» **CONSIGNE**
Pourriez-vous prolonger le texte sur la compilation Nuggets en reprenant juste après sa dernière phrase ?

» **TEXTE FOURNI**

■ ■ ■ ■ ■ ■ ■

Qui aurait cru qu'une compilation sortie chez Elektra en 1972 aurait encore un tel impact 40 ans plus tard, au point d'amener des jeunes (nés il y a une vingtaine d'année, c'est à dire bien après la sortie de ce disque) à prendre des guitares, former des groupes, organiser des concerts ou sortir des disques. Pas sûr que son créateur Lenny Kaye * aidé de Jac Holzman (patron du label) y ont songé sur le moment, eux qui ont cherché à mettre ce bon morceau sur chaque album et mettre ensemble les chansons [qu'il aimait]**.
1972: Ziggy Stardust de Bowie, le premier Roxy Music, Close to the Edge de Yes, Thick as Brick de Jethro Tull, Harvest de Neil Young ou encore Exile on Main St des Stones... ET la Nuggets, un OVNI qui derrière la couverture très psychédélique signée Abe Gurvin cache une salve de 27 morceaux sixties répartis sur deux 33 tours. Ces chansons ont parfois été des demi-tubes (six d'entre elles ont été dans le Top 20 singles américain) mais quand sort la compilation elles étaient oubliées de tous ou presque (pas de Greg Shaw, Sid Griffin ou Robin Wills), loin des yeux loin du cœur... Il faut dire que Lenny et Jac ne se sont pas facilités la tâche en sélectionnant des groupes one-hit-wonder et parfois même no-hit-wonder, ces dizaines et dizaines de formations qui ont parfois touché la lumière du bout des doigts mais sont très vites repartis dans l'obscurité quand les Who ou les Doors trustaient le haut de l'affiche des festivals .

■ ■ ■ ■ ■ ■ ■

» **MATÉRIEL FOURNI**
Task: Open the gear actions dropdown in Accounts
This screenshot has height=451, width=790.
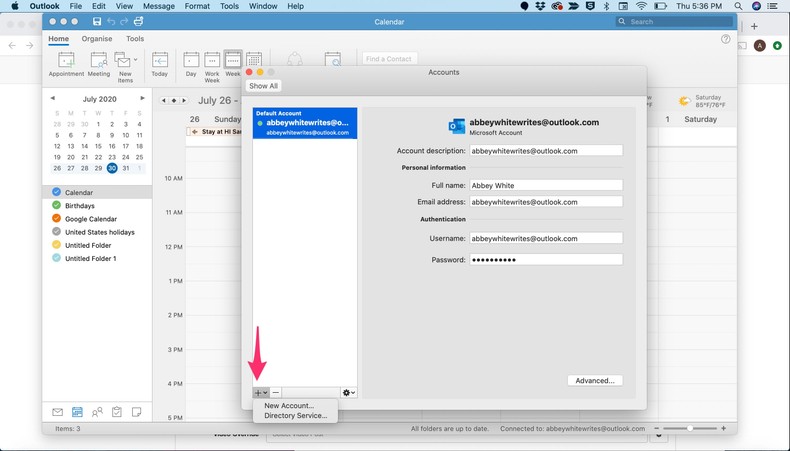Action: point(348,393)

■ ■ ■ ■ ■ ■ ■

» **CORRIGÉ**
Si l'idée de compiler des groupes inconnus et déjà séparés n'était pas totalement nouvelle en 1972 *3, elle restait exceptionnelle. Le marché des rééditions était alors à ses balbutiements *4, à l'inverse d'aujourd'hui où le passé prend peu à peu le pas sur le présent.
1972 donc, une année zéro , ou un, deux, trois... mais on est au début du truc, et il est presque inconcevable commercialement d'envisager une compilation de vieux morceaux de garage *5 en pleine vague Glam, Hard Rock et autres Prog, un anachronisme. La Nuggets va jouer un rôle essentiel dans la définition du concept de garage même si aujourd'hui on peut toujours s'interroger sur la façon la plus pertinente de décrire cet objet de passion *6. La magie de cette compilation se trouve là dedans, elle a contribué à expliciter le liens entre ces groupes et leur donner un sens en tant qu'ensemble et non plus unités perdues dans un grand ensemble bordélique.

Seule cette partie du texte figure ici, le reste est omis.